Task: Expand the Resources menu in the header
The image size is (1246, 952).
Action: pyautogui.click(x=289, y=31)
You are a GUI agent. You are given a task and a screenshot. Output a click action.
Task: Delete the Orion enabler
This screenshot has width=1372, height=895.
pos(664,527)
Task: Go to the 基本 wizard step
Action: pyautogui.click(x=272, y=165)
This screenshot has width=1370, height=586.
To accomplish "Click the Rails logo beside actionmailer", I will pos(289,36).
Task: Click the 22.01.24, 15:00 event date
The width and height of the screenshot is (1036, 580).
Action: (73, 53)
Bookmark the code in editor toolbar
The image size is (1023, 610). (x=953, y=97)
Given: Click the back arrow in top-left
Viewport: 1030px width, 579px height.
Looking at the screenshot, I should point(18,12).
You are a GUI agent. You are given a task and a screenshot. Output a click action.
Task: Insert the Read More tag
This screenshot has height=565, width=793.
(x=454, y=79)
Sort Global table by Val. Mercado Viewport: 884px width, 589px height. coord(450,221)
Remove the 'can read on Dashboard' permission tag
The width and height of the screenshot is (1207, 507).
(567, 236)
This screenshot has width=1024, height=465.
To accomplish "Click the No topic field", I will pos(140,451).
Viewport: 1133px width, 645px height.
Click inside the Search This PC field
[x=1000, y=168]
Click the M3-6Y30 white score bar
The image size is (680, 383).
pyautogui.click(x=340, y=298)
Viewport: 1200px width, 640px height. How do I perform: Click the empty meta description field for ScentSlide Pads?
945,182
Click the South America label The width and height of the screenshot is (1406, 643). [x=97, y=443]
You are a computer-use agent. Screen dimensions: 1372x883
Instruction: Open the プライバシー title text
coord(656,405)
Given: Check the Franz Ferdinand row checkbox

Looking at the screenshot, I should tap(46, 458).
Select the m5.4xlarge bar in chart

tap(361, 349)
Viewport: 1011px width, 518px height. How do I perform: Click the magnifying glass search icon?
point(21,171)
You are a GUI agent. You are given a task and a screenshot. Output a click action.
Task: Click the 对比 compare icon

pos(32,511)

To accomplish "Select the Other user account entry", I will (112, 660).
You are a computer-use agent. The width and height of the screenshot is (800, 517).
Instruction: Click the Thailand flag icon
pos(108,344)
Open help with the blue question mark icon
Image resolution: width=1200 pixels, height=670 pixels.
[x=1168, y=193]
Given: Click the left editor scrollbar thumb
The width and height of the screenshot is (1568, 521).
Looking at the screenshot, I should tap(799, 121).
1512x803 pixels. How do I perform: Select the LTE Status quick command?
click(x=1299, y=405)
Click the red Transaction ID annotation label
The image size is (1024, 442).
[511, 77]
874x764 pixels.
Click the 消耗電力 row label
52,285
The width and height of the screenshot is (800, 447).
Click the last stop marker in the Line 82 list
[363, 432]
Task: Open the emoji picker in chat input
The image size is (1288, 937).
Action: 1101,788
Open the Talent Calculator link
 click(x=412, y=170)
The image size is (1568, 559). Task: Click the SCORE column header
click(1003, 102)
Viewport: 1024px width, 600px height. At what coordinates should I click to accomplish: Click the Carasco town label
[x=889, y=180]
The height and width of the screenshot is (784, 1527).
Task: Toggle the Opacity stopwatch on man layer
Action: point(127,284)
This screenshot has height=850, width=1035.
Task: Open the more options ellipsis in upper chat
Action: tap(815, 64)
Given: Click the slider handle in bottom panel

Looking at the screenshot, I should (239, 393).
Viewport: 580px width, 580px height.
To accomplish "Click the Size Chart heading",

[WORK REQUEST]: Number of lines above containing the word "computer": state it and add nothing else.

[PROBLEM SOLUTION]: 2